On Tue, Jul 12, 2016 at 11:38:54PM +0800, Xiao Liang wrote:
> Flow key handleing changes:
> - Add VLAN header array in struct flow, to record multiple 802.1q VLAN
>   headers.
> - Add dpif multi-VLAN capability probing. If datapath supports multi-VLAN,
>   increase the maximum depth of nested OVS_KEY_ATTR_ENCAP.
> 
> Refacter VLAN handling in dpif-xlate:
> - Introduce 'xvlan' to track VLAN stack during flow processing.
> - Input and output VLAN translation according to the xbundle type.
> 
> Push VLAN action support:
> - Allow ethertype 0x88a8 in VLAN headers and push_vlan action.
> - Support push_vlan on dot1q packets.
> 
> Add new port VLAN mode "dot1q-tunnel":
> - Example:
>     ovs-vsctl set Port p1 vlan_mode=dot1q-tunnel tag=100
>   Pushes another VLAN 100 header on packets (tagged and untagged) on ingress,
>   and pops it on egress.
> - Customer VLAN check:
>     ovs-vsctl set Port p1 vlan_mode=dot1q-tunnel tag=100 cvlans=10,20
>   Only customer VLAN of 10 and 20 are allowed.
> 
> Signed-off-by: Xiao Liang <shaw.l...@gmail.com>

Thanks for working on this!  I can see that it was a great deal of
work.  In addition to the "sparse" related fixes from a few days ago,
I have some more detailed comments.

It looks like this patch causes some tests to fail and then later
patches fix them.  This is not our practice: a patch should never make
tests fails (at least not intentionally).  Instead, if a patch
requires changes to tests, then the same patch should update the
tests.  If the later patches are required to fix tests, they should be
folded into this one.

Our practice is to give arrays names that are plural, like 'vlans'.

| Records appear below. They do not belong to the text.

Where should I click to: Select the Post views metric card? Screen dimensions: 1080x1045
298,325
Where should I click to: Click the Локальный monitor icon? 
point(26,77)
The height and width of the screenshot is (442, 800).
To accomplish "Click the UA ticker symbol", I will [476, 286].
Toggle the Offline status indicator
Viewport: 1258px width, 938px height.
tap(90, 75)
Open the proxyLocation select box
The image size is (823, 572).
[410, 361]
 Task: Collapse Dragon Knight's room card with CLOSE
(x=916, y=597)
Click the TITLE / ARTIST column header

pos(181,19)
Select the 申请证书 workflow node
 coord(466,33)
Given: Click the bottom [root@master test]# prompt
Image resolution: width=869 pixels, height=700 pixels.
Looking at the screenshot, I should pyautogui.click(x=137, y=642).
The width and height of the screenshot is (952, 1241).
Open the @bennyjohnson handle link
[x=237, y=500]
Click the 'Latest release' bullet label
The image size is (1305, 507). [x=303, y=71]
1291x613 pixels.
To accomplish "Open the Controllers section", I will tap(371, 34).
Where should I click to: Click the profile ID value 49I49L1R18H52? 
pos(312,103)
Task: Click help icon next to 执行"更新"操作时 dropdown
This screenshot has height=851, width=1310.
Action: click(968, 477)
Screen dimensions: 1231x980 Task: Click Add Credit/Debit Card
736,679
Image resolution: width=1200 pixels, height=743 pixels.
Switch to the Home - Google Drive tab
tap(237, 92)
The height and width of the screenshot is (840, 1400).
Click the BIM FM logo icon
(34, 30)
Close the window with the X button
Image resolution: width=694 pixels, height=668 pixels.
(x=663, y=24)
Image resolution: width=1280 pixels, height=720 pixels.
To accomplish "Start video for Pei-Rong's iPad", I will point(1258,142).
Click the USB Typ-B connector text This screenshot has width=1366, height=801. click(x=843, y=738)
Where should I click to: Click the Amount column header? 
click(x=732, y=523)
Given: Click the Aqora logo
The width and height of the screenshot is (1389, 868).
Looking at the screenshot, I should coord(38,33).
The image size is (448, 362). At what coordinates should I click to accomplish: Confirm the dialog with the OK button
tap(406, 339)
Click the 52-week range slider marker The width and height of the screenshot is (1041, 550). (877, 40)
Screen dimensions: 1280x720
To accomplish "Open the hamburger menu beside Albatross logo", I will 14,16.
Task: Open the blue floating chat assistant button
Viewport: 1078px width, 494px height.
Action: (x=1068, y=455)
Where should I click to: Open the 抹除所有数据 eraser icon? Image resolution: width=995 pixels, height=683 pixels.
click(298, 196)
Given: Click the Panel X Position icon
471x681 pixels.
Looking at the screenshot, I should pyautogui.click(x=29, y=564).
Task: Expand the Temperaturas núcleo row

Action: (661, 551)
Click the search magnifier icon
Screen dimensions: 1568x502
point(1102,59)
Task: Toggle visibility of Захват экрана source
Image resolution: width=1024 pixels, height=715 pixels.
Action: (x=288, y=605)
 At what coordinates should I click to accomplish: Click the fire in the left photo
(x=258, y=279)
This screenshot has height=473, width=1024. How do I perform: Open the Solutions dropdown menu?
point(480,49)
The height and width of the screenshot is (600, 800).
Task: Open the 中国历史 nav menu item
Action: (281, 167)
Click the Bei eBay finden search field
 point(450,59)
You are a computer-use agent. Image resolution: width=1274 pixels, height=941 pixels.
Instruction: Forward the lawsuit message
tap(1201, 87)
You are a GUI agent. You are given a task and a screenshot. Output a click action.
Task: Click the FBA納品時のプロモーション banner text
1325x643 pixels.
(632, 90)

Let's talk about VLANs in the flow struct.  The use of an array of
TPID+TCI seems fine.  I think, however, that we need to define and
enforce an invariant: if vlan[i] matches on anything, for i > 0, then
every vlan[j], for j < i, needs to match on (tci & VLAN_CFI) != 0.
Otherwise we can end up with nonsensical matches like one that matches
on vlan[0] being not present (i.e. match on (vlan[0] & VLAN_CFI) == 0)
but vlan[1] being present (i.e. match on (vlan[1] & VLAN_CFI) != 0).
We enforce a similar invariant for MPLS.

I'm concerned about backward compatibility.  Consider some application
built on Open vSwitch using OpenFlow.  Today, it can distinguish
single-tagged and double-tagged packets (that use outer Ethertype
0x8100), as follows:

    - A single-tagged packet has vlan_tci != 0 and some non-VLAN
      dl_type.

    - A double-tagged packet has vlan_tci != 0 and a VLAN dl_type.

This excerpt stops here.